» Lesetext:
• • • • • • •

In diesem Text geht es um die Punk/Hardcore-Szene der Achtziger Jahre in (aber nicht nur) der schwäbischen Provinz, wo man aufgrund der vor Ort grassierenden Alternativlosigkeit äußerst mobil sein musste, wenn es darum ging, am gegenkulturellen Angebot teilnehmen zu können. Und es geht um den ideellen Überbau, der die Punk- und Hardcore-Stene der Achtziger und frühen Neunziger prägte.

Krishna sucks!

Wenn ich gerade von einem „nicht unbeträchtlichen Teil“ des NYHC gesprochen habe, der im spirituellen Fahr-Wasser der Krishna-Sekte unterging und schwulen Sex und das Selbstbestimmungsrecht der Frau als das absolut Verdammenswerteste erachtete, dann bedeutet dies, dass es immer auch schon einen anderen Teil in New York gegeben hat oder geben wird (nach 1984). Zu nennen sind hier vor allem HEART ATTACK (ab 1980), NAUSEA (ab 1985), STICKS AND STONES (erstes Demo 1987), GO! (ab 1989), BORN AGAINST (ab 1989) – und eben REAGAN YOUTH (ab 1980) und FALSE PROPHETS (ab 1980). Die beiden letztgenannten Gruppen sind ja auch auf der P.E.A.C.E.-Compilation vertreten, hier geht es mir – wie bereits erwähnt – zur Veranschaulichung aber nur um das Gegensatz-Paar CAUSE FOR ALARM und FALSE PROPHETS.

• • • • • • •

» Arbeitsauftrag:
Schreiben Sie bitte die Stelle aus dem Lesetext zwischen „Wenn ich gerade“ und „und FALSE PROPHETS.“, beides eingeschlossen, neu und setzen Sie dabei „Bands“ anstelle von „Gruppen“ ein.

» Datensätze:
• • • • • • •

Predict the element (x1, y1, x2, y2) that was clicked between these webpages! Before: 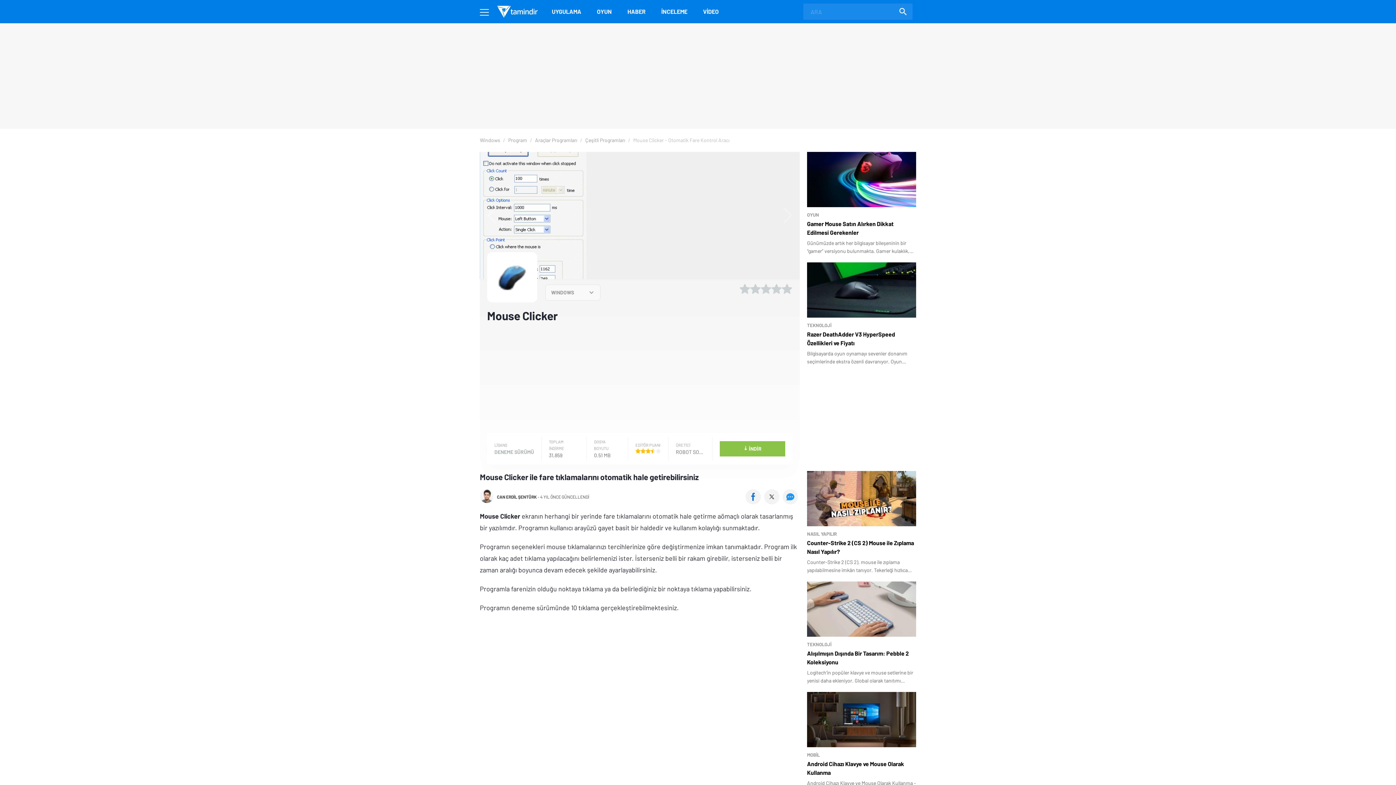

• • • • • • •

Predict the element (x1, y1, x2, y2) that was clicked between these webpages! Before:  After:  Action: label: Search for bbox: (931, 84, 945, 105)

• • • • • • •

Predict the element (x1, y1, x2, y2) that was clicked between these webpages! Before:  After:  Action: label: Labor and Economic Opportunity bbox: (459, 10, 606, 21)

• • • • • • •

» Antwort:
Wenn ich gerade von einem „nicht unbeträchtlichen Teil“ des NYHC gesprochen habe, der im spirituellen Fahr-Wasser der Krishna-Sekte unterging und schwulen Sex und das Selbstbestimmungsrecht der Frau als das absolut Verdammenswerteste erachtete, dann bedeutet dies, dass es immer auch schon einen anderen Teil in New York gegeben hat oder geben wird (nach 1984). Zu nennen sind hier vor allem HEART ATTACK (ab 1980), NAUSEA (ab 1985), STICKS AND STONES (erstes Demo 1987), GO! (ab 1989), BORN AGAINST (ab 1989) – und eben REAGAN YOUTH (ab 1980) und FALSE PROPHETS (ab 1980). Die beiden letztgenannten Bands sind ja auch auf der P.E.A.C.E.-Compilation vertreten, hier geht es mir – wie bereits erwähnt – zur Veranschaulichung aber nur um das Gegensatz-Paar CAUSE FOR ALARM und FALSE PROPHETS.